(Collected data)
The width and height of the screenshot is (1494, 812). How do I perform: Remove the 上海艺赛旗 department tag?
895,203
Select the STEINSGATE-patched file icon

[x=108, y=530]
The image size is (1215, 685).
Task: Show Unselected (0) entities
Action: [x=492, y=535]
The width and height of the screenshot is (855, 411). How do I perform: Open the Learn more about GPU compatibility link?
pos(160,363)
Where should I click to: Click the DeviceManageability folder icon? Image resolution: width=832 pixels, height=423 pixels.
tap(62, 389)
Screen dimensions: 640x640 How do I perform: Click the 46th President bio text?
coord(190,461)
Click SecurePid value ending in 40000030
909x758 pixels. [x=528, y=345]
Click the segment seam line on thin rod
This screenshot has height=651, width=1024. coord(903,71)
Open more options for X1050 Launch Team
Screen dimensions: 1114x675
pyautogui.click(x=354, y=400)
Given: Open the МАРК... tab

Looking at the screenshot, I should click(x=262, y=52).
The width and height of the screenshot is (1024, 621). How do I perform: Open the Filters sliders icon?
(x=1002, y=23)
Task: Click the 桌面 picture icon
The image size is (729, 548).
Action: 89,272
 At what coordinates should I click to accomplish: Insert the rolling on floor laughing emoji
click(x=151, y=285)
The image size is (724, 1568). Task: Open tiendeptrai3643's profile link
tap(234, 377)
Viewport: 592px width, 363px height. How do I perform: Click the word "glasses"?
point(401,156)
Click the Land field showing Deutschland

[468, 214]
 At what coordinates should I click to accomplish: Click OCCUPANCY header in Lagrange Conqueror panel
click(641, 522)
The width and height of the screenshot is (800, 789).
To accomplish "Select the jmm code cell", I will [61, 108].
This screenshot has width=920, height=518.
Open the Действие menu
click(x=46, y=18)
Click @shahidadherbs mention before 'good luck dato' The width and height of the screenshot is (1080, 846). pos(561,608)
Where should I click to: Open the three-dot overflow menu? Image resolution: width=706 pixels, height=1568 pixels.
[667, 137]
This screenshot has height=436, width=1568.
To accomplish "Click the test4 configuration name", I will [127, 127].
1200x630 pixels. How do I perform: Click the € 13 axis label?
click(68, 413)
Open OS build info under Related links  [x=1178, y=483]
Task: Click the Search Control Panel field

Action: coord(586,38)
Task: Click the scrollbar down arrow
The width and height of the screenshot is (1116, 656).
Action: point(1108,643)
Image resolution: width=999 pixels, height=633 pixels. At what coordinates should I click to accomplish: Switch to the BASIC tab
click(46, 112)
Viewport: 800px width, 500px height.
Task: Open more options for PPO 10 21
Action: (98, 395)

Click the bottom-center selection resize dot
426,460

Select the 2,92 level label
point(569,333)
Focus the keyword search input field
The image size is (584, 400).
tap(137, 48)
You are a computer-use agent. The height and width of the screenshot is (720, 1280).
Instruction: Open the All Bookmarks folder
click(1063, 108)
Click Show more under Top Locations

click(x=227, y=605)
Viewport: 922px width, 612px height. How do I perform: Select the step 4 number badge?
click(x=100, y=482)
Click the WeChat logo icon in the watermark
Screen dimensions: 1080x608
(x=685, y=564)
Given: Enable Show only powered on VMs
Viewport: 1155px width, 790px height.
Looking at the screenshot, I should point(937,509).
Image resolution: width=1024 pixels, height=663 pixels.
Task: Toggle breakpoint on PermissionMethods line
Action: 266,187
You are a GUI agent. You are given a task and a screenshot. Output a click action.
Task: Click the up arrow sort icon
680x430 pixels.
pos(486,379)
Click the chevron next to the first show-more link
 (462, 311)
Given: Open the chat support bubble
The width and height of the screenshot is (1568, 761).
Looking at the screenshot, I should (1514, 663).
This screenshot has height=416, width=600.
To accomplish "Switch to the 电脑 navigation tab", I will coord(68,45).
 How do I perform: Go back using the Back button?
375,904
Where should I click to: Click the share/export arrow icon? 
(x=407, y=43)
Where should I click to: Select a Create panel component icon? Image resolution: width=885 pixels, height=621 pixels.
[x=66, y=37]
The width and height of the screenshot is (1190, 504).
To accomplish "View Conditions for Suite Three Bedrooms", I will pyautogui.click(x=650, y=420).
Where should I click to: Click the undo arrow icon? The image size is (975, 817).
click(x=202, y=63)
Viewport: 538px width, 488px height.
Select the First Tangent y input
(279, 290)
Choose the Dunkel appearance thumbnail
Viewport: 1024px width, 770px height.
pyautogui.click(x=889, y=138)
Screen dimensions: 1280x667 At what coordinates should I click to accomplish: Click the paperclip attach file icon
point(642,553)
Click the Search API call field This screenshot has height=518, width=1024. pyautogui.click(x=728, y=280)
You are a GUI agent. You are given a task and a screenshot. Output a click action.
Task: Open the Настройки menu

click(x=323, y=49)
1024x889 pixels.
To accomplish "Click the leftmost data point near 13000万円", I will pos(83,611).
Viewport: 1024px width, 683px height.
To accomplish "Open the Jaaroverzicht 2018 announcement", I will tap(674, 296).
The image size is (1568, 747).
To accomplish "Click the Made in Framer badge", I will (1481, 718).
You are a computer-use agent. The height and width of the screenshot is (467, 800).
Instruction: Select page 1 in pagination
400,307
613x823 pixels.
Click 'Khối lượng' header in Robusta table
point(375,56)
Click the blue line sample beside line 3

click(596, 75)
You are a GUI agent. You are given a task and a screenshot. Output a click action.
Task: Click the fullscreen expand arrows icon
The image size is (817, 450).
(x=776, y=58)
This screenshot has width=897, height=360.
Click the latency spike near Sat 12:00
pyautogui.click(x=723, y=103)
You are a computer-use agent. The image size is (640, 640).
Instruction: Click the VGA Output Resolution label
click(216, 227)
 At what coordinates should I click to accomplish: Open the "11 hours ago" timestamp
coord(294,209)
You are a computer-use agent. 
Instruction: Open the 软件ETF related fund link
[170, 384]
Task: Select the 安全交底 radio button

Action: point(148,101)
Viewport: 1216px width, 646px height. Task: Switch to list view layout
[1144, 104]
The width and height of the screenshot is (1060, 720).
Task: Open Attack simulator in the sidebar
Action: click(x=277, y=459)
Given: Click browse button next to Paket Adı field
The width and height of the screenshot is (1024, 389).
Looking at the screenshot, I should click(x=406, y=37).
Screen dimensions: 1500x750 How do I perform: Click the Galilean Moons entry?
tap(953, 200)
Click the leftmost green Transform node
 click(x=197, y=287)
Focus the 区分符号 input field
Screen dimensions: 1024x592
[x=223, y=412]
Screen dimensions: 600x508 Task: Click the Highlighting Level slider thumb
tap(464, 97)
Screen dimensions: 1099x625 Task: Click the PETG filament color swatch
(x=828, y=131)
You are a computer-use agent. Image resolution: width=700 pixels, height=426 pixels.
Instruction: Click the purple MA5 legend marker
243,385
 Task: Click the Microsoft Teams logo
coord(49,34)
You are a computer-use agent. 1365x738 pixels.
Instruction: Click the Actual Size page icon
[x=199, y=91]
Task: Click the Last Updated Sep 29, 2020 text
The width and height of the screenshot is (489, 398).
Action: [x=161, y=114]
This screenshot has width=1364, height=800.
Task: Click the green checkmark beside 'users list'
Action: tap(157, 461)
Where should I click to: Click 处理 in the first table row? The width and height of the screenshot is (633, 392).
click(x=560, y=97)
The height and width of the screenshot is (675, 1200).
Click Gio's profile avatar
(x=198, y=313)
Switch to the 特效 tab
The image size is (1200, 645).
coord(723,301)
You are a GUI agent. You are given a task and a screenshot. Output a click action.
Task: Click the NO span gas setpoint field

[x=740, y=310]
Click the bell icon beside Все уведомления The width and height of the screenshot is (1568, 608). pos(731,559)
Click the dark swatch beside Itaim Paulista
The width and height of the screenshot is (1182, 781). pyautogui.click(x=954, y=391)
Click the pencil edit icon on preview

• _REQUIRED ACTION_:
Each record above has to be repeated word for word.

• _RESPONSE AREA_:
The width and height of the screenshot is (1494, 812). How do I perform: Remove the 上海艺赛旗 department tag?
895,203
Select the STEINSGATE-patched file icon

[x=108, y=530]
The image size is (1215, 685).
Task: Show Unselected (0) entities
Action: [x=492, y=535]
The width and height of the screenshot is (855, 411). How do I perform: Open the Learn more about GPU compatibility link?
pos(160,363)
Where should I click to: Click the DeviceManageability folder icon? Image resolution: width=832 pixels, height=423 pixels.
tap(62, 389)
Screen dimensions: 640x640 How do I perform: Click the 46th President bio text?
coord(190,461)
Click SecurePid value ending in 40000030
909x758 pixels. [x=528, y=345]
Click the segment seam line on thin rod
This screenshot has height=651, width=1024. coord(903,71)
Open more options for X1050 Launch Team
Screen dimensions: 1114x675
pyautogui.click(x=354, y=400)
Given: Open the МАРК... tab

Looking at the screenshot, I should click(x=262, y=52).
The width and height of the screenshot is (1024, 621). How do I perform: Open the Filters sliders icon?
(x=1002, y=23)
Task: Click the 桌面 picture icon
The image size is (729, 548).
Action: 89,272
 At what coordinates should I click to accomplish: Insert the rolling on floor laughing emoji
click(x=151, y=285)
The image size is (724, 1568). Task: Open tiendeptrai3643's profile link
tap(234, 377)
Viewport: 592px width, 363px height. How do I perform: Click the word "glasses"?
point(401,156)
Click the Land field showing Deutschland

[468, 214]
 At what coordinates should I click to accomplish: Click OCCUPANCY header in Lagrange Conqueror panel
click(641, 522)
The width and height of the screenshot is (800, 789).
To accomplish "Select the jmm code cell", I will [61, 108].
This screenshot has width=920, height=518.
Open the Действие menu
click(x=46, y=18)
Click @shahidadherbs mention before 'good luck dato' The width and height of the screenshot is (1080, 846). pos(561,608)
Where should I click to: Open the three-dot overflow menu? Image resolution: width=706 pixels, height=1568 pixels.
[667, 137]
This screenshot has height=436, width=1568.
To accomplish "Click the test4 configuration name", I will [127, 127].
1200x630 pixels. How do I perform: Click the € 13 axis label?
click(68, 413)
Open OS build info under Related links  [x=1178, y=483]
Task: Click the Search Control Panel field

Action: coord(586,38)
Task: Click the scrollbar down arrow
The width and height of the screenshot is (1116, 656).
Action: point(1108,643)
Image resolution: width=999 pixels, height=633 pixels. At what coordinates should I click to accomplish: Switch to the BASIC tab
click(46, 112)
Viewport: 800px width, 500px height.
Task: Open more options for PPO 10 21
Action: (98, 395)

Click the bottom-center selection resize dot
426,460

Select the 2,92 level label
point(569,333)
Focus the keyword search input field
The image size is (584, 400).
tap(137, 48)
You are a computer-use agent. The height and width of the screenshot is (720, 1280).
Instruction: Open the All Bookmarks folder
click(1063, 108)
Click Show more under Top Locations

click(x=227, y=605)
Viewport: 922px width, 612px height. How do I perform: Select the step 4 number badge?
click(x=100, y=482)
Click the WeChat logo icon in the watermark
Screen dimensions: 1080x608
(x=685, y=564)
Given: Enable Show only powered on VMs
Viewport: 1155px width, 790px height.
Looking at the screenshot, I should point(937,509).
Image resolution: width=1024 pixels, height=663 pixels.
Task: Toggle breakpoint on PermissionMethods line
Action: 266,187
You are a GUI agent. You are given a task and a screenshot. Output a click action.
Task: Click the up arrow sort icon
680x430 pixels.
pos(486,379)
Click the chevron next to the first show-more link
 (462, 311)
Given: Open the chat support bubble
The width and height of the screenshot is (1568, 761).
Looking at the screenshot, I should (1514, 663).
This screenshot has height=416, width=600.
To accomplish "Switch to the 电脑 navigation tab", I will coord(68,45).
 How do I perform: Go back using the Back button?
375,904
Where should I click to: Click the share/export arrow icon? 
(x=407, y=43)
Where should I click to: Select a Create panel component icon? Image resolution: width=885 pixels, height=621 pixels.
[x=66, y=37]
The width and height of the screenshot is (1190, 504).
To accomplish "View Conditions for Suite Three Bedrooms", I will pyautogui.click(x=650, y=420).
Where should I click to: Click the undo arrow icon? The image size is (975, 817).
click(x=202, y=63)
Viewport: 538px width, 488px height.
Select the First Tangent y input
(279, 290)
Choose the Dunkel appearance thumbnail
Viewport: 1024px width, 770px height.
pyautogui.click(x=889, y=138)
Screen dimensions: 1280x667 At what coordinates should I click to accomplish: Click the paperclip attach file icon
point(642,553)
Click the Search API call field This screenshot has height=518, width=1024. pyautogui.click(x=728, y=280)
You are a GUI agent. You are given a task and a screenshot. Output a click action.
Task: Open the Настройки menu

click(x=323, y=49)
1024x889 pixels.
To accomplish "Click the leftmost data point near 13000万円", I will pos(83,611).
Viewport: 1024px width, 683px height.
To accomplish "Open the Jaaroverzicht 2018 announcement", I will tap(674, 296).
The image size is (1568, 747).
To accomplish "Click the Made in Framer badge", I will (1481, 718).
You are a computer-use agent. The height and width of the screenshot is (467, 800).
Instruction: Select page 1 in pagination
400,307
613x823 pixels.
Click 'Khối lượng' header in Robusta table
point(375,56)
Click the blue line sample beside line 3

click(596, 75)
You are a GUI agent. You are given a task and a screenshot. Output a click action.
Task: Click the fullscreen expand arrows icon
The image size is (817, 450).
(x=776, y=58)
This screenshot has width=897, height=360.
Click the latency spike near Sat 12:00
pyautogui.click(x=723, y=103)
You are a computer-use agent. The image size is (640, 640).
Instruction: Click the VGA Output Resolution label
click(216, 227)
 At what coordinates should I click to accomplish: Open the "11 hours ago" timestamp
coord(294,209)
You are a computer-use agent. 
Instruction: Open the 软件ETF related fund link
[170, 384]
Task: Select the 安全交底 radio button

Action: point(148,101)
Viewport: 1216px width, 646px height. Task: Switch to list view layout
[1144, 104]
The width and height of the screenshot is (1060, 720).
Task: Open Attack simulator in the sidebar
Action: click(x=277, y=459)
Given: Click browse button next to Paket Adı field
The width and height of the screenshot is (1024, 389).
Looking at the screenshot, I should click(x=406, y=37).
Screen dimensions: 1500x750 How do I perform: Click the Galilean Moons entry?
tap(953, 200)
Click the leftmost green Transform node
 click(x=197, y=287)
Focus the 区分符号 input field
Screen dimensions: 1024x592
[x=223, y=412]
Screen dimensions: 600x508 Task: Click the Highlighting Level slider thumb
tap(464, 97)
Screen dimensions: 1099x625 Task: Click the PETG filament color swatch
(x=828, y=131)
You are a computer-use agent. Image resolution: width=700 pixels, height=426 pixels.
Instruction: Click the purple MA5 legend marker
243,385
 Task: Click the Microsoft Teams logo
coord(49,34)
You are a computer-use agent. 1365x738 pixels.
Instruction: Click the Actual Size page icon
[x=199, y=91]
Task: Click the Last Updated Sep 29, 2020 text
The width and height of the screenshot is (489, 398).
Action: [x=161, y=114]
This screenshot has width=1364, height=800.
Task: Click the green checkmark beside 'users list'
Action: tap(157, 461)
Where should I click to: Click 处理 in the first table row? The width and height of the screenshot is (633, 392).
click(x=560, y=97)
The height and width of the screenshot is (675, 1200).
Click Gio's profile avatar
(x=198, y=313)
Switch to the 特效 tab
The image size is (1200, 645).
coord(723,301)
You are a GUI agent. You are given a task and a screenshot. Output a click action.
Task: Click the NO span gas setpoint field

[x=740, y=310]
Click the bell icon beside Все уведомления The width and height of the screenshot is (1568, 608). pos(731,559)
Click the dark swatch beside Itaim Paulista
The width and height of the screenshot is (1182, 781). pyautogui.click(x=954, y=391)
Click the pencil edit icon on preview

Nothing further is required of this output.